OBJECTIF:
Transcrivez à l'identique le passage de l'entretien sur la réforme de la justice, depuis « Nous devons trouver » jusqu'à « ses abus potentiels. » inclus.

Béatrice Brugère : Reformator ? Quitte à jouer à l’éléphant dans un magasin de porcelaine, que changer pour une justice plus efficace ET plus respectueuse des libertés ?


Atlantico.fr : Maître Dupond-Moretti annonce pouvoir réformer la justice en deux ans. Est-ce possible sans une majorité politique ?

Beatrice Brugère :
On ne peut réviser la Constitution sans majorité qualifiée au Congrès. Il faut donc une majorité d'idées sur une réforme du parquet. Eric Dupond-Moretti devra notamment convaincre le Sénat et une partie des parlementaires qui les jours pairs dénoncent les pressions sur la justice et les jours impairs refusent de lui donner son indépendance.

Une justice efficace et respectueuse des libertés est-elle possible ?

La justice ne peut être efficace si elle n'est pas respectueuse des libertés. L'efficacité de la justice ne peut se mesurer qu'à l'aune de sa capacité à garantir les libertés individuelles. Les libertés sont plurielles : le droit à la vie, le droit à l'intégrité physique et morale, la dignité, la propriété sont aussi importantes que la sûreté et la liberté personnelle.

Nous devons trouver un équilibre entre les libertés qui protègent la personnes contre les autres et celles qui protègent la personne contre l'Etat et ses abus potentiels.

La dignité des détenus est essentielle. Elle passe par la mise en œuvre effective de programmes de construction et de rénovation des prisons dont on doit regretter l'absence et le retard pris depuis 2 ans.

Est-ce qu'une justice équitable passe-t-elle par la responsabilisation des magistrats ? Eric Dupond-Moretti peut-il mettre en place la réforme ?

Tous les responsables publics doivent rendre des comptes.Tous. Car ils sont comptables des missions qu'ils rendent et des moyens qu'ils engagent. Les magistrats également et d'autant plus qu'ils sont garants des libertés individuelles et de leurs atteintes légitimes, notamment dans le cadre de la détention.

Entrées enregistrées:
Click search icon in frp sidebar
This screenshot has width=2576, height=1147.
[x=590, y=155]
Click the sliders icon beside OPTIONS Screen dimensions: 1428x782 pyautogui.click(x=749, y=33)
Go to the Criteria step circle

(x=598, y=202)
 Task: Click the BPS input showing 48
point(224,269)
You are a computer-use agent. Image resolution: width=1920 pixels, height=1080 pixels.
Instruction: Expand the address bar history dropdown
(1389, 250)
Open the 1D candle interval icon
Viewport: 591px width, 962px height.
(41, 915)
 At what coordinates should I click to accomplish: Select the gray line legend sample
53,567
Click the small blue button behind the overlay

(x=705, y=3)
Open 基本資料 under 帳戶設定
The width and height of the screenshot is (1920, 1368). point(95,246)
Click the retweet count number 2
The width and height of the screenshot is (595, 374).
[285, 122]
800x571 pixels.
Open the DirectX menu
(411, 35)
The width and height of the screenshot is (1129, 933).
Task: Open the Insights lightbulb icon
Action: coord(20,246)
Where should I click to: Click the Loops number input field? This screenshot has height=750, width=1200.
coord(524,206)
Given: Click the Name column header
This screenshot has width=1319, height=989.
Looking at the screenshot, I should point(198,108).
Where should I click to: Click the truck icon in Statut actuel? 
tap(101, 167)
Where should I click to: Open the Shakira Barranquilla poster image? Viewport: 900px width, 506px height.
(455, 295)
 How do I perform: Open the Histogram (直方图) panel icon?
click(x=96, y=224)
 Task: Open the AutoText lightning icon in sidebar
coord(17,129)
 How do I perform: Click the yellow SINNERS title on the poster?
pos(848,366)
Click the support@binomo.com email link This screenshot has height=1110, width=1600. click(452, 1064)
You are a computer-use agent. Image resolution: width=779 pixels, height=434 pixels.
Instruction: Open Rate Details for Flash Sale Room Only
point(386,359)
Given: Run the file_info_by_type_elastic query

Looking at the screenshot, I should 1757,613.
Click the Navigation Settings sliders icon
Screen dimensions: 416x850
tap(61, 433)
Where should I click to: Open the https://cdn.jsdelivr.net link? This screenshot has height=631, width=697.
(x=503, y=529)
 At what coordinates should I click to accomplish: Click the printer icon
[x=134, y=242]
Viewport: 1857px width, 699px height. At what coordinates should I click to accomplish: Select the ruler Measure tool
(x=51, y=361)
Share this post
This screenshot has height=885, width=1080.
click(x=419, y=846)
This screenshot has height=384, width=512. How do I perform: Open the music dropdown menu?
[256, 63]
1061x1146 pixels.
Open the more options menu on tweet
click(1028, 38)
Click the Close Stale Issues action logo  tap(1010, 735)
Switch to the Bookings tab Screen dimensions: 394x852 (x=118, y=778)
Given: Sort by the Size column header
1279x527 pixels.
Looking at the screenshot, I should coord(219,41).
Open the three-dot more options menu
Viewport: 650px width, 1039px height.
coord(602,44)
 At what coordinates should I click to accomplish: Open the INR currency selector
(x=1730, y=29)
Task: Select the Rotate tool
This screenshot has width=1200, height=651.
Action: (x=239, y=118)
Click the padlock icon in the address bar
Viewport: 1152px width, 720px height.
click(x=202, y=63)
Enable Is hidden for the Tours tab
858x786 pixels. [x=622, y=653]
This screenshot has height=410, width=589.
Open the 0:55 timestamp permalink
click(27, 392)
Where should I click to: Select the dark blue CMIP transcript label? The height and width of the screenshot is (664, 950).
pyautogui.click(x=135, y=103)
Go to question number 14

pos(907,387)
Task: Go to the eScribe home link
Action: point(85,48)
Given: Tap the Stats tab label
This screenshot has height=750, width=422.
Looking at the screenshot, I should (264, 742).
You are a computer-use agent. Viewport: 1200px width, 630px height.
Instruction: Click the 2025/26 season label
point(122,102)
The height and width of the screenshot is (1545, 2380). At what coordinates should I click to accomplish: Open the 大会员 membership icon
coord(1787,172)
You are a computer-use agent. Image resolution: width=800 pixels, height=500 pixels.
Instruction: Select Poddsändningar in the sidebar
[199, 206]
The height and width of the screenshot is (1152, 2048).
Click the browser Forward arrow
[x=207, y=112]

RÉPONSE:
Nous devons trouver un équilibre entre les libertés qui protègent la personnes contre les autres et celles qui protègent la personne contre l'Etat et ses abus potentiels.